About R. Lisle Baker
R. Lisle Baker is a professor of law at Suffolk University Law School in Boston, where he teaches Positive Psychology for Lawyers and Leadership and Character Strengths. He has published articles on such topics as character and fitness for leadership, designing a positive psychology course for lawyers, learning how to pay attention, and using insights about perception and judgment from the Myers-Briggs Type Indicator instrument as an aid to mediation. He is an honors graduate of Williams College and Harvard Law School. In 2015, he earned a Certificate in Positive Psychology at Kripalu, and in 2016, a Master’s degree in Applied Positive Psychology from the University of Pennsylvania. In 2017, 2018, and 2019, he convened conferences at Suffolk on Integrating Positive Psychology into Legal Education. Professor Baker has also served for over 35 years as an elected member of the Newton, Massachusetts, City Council, including 6 years as Council President.
Physical Movement and Learning – An Exploration of Embodied Learning
Karen S. Whelan-Berry, Wholebeing Institute
In higher education, adult training, workshops, and conferences, much learning happens with participants seated and little movement, other than “bio breaks”, creating an emphasis on our mind and cognitive learning.

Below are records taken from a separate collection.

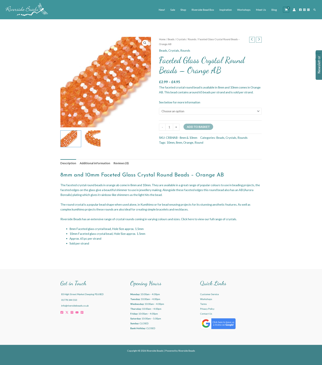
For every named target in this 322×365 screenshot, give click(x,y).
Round (199, 142)
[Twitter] (66, 312)
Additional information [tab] (95, 163)
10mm (171, 142)
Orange (188, 142)
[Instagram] (308, 9)
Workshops (206, 299)
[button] (314, 9)
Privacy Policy (207, 308)
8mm (179, 142)
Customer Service (209, 294)
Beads (171, 39)
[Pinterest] (304, 9)
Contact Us (206, 313)
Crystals (181, 39)
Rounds (192, 39)
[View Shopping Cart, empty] (286, 10)
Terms (203, 303)
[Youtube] (76, 312)
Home (162, 39)
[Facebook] (300, 9)
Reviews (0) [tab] (121, 163)
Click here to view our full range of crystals (208, 219)
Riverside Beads (186, 350)
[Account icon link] (294, 9)
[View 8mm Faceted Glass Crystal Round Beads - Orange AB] (94, 138)
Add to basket (198, 127)
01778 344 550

Active learning strategies and experiential exercises have and continue to positively impact learning. But, beyond learning specific skills, intentional use of movement as part of learning design and delivery, remains less common. Embodied learning (or cognition) describes how in learning, bodily movement can be low or high, and integration of the task can be incidental or integrated.

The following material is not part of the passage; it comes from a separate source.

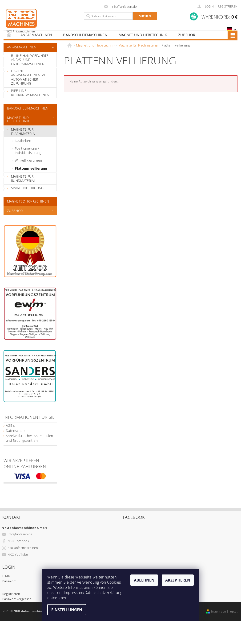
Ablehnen (144, 580)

This poster session shares data from two cases – a certificate program in positive psychology and a graduate leadership course – and their use of physical movement and embodied learning. In the certificate program, multiple types of movement are used, and movement is associated with transformational learning. In the graduate leadership course, intentional use of body-mind/body-mind connections, and performance- or action-based learning, such as leading an improv scenario, significantly deepened curiosity and learning about leading and the development of the students’ own leadership style. The poster offers tips for the use of embodied learning.
About Dr.Karen Whelan-Berry
Dr. Karen Whelan-Berry, a positive psychology scholar/practitioner with extensive corporate and higher education experience, focuses on research and practice at the intersection of ideal self and team(s), and their strengths, effectiveness, performance excellence and resilience; and related individual and organizational positive change. Karen is passionate about instructional design and delivery that cultivates immediate and long-term skills, habits, and practices.